Students in Years 7-10 are taught in sets, there are 4 per half year group. In Year 11 there are 5 sets per half year group. This is monitored closely to ensure that students are stretched, and supported, appropriately. All students are taught the content to at least meet their guidance grades by the end of each year. We use various types of assessment to monitor the progress of our students. All students complete online assessments using the Doddle package as well as completing a formal examination each term. Three home learning tasks are set per fortnight and these can take the form of a written task, an online assessment or revision to prepare for an assessment.


Key Stage 3 (Years 7-9)

Students in KS3 have a regular focus on numeracy and the department uses the Numeracy Ninjas programme. This is numeracy intervention designed to fill gaps in students’ basic mental calculation strategies and also to empower them with the numeracy skills and the fluency required to fully access GCSE Maths concepts when they move to Key Stage 4 study.

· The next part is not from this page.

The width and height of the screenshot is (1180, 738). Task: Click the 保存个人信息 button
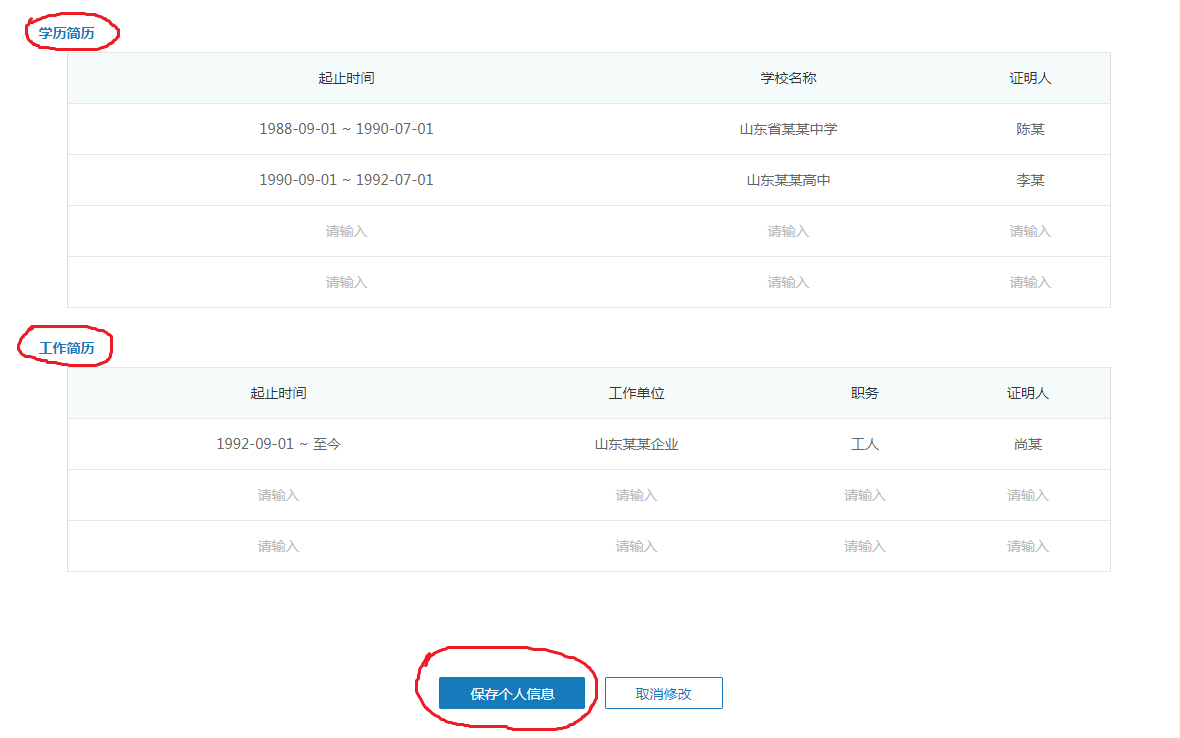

Through the mathematics content, pupils are taught to:

Develop fluency

  • consolidate their numerical and mathematical capability from key stage 2 and extend their understanding of the number system and place value to include decimals, fractions, powers and roots
  • select and use appropriate calculation strategies to solve increasingly complex problems
  • use algebra to generalise the structure of arithmetic, including to formulate mathematical relationships
  • substitute values in expressions, rearrange and simplify expressions, and solve equations
  • move freely between different numerical, algebraic, graphical and diagrammatic representations [for example, equivalent fractions, fractions and decimals, and equations and graphs]
  • develop algebraic and graphical fluency, including understanding linear and simple quadratic functions
  • use language and properties precisely to analyse numbers, algebraic expressions, 2-D and 3-D shapes, probability and statistics.

Reason mathematically

  • extend their understanding of the number system; make connections between number relationships, and their algebraic and graphical representations
  • extend and formalise their knowledge of ratio and proportion in working with measures and geometry, and in formulating proportional relations algebraically
  • identify variables and express relations between variables algebraically and graphically
  • make and test conjectures about patterns and relationships; look for proofs or counter-examples
  • begin to reason deductively in geometry, number and algebra, including using geometrical constructions
  • interpret when the structure of a numerical problem requires additive, multiplicative or proportional reasoning
  • explore what can and cannot be inferred in statistical and probabilistic settings, and begin to express their arguments formally.

Solve problems

  • develop their mathematical knowledge, in part through solving problems and evaluating the outcomes, including multi-step problems
  • develop their use of formal mathematical knowledge to interpret and solve problems, including in financial mathematics
  • begin to model situations mathematically and express the results using a range of formal mathematical representations
  • select appropriate concepts, methods and techniques to apply to unfamiliar and non-routine problems.